Ph.D. Student Fordham University New Yrok, New York, United States
Overview: LGBT+ asylum seekers have become more visible. While the landscape of the local welfare system for this population has widened, with more individual bureaucrats in social service agencies responding to the new needs, the lottery-like access to the welfare entitlements is still problematic due to language and other structural barriers.Proposal text: Problem: The intensified political violence against LGBTIQ people in Russia since 2014 has prompted a wave of asylum seekers coming to the United States (author). This new population of asylum seekers has encountered the local and unprepared welfare system. Goal and theoretical lenses: Using the street-level bureaucracy concept (Lipsky, 1980) and the local welfare state response to the refugee needs model (co-author), which addresses the disparities in accessing social rights by refugees in a U.S. metropolitan city, the study examines the experiences of participants with accessing services and strategies and practices of a specific group of LGBT+ asylum seekers.
Methods: A qualitative case study uses a thematic analysis of in-depth interviews with grassroots groups of Russian-speaking LGBT+ asylum seekers and artifacts such as digital media, news stories, and public events and interviews.

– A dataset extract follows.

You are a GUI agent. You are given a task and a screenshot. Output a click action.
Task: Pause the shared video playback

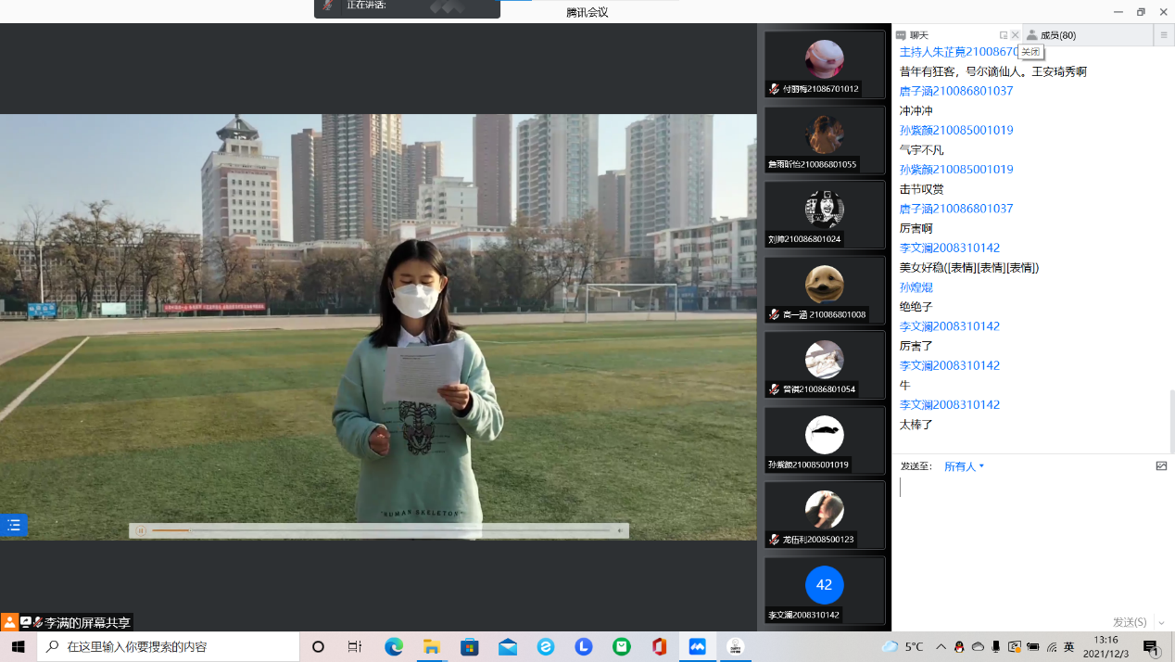coord(141,530)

Results: The study concludes that LGBT+ asylum seekers have recently acquired more visibility and services than other asylum seekers. The cultural and economic capitals of the existing local and immigrant LGBT+ networks helped expand the LGBT+ immigration legal services, other social services, and HIV-specific supports such as housing and mental health care. The landscape of the local welfare system for this population, given the absence of U.S. federal funding for asylum seekers’ social services, has widened, with more individual bureaucrats in social service agencies responding to the new needs. The lottery-like access is still a problem as not all LGBT+ asylum seekers are aware of the still-limited resources due to language and other structural barriers.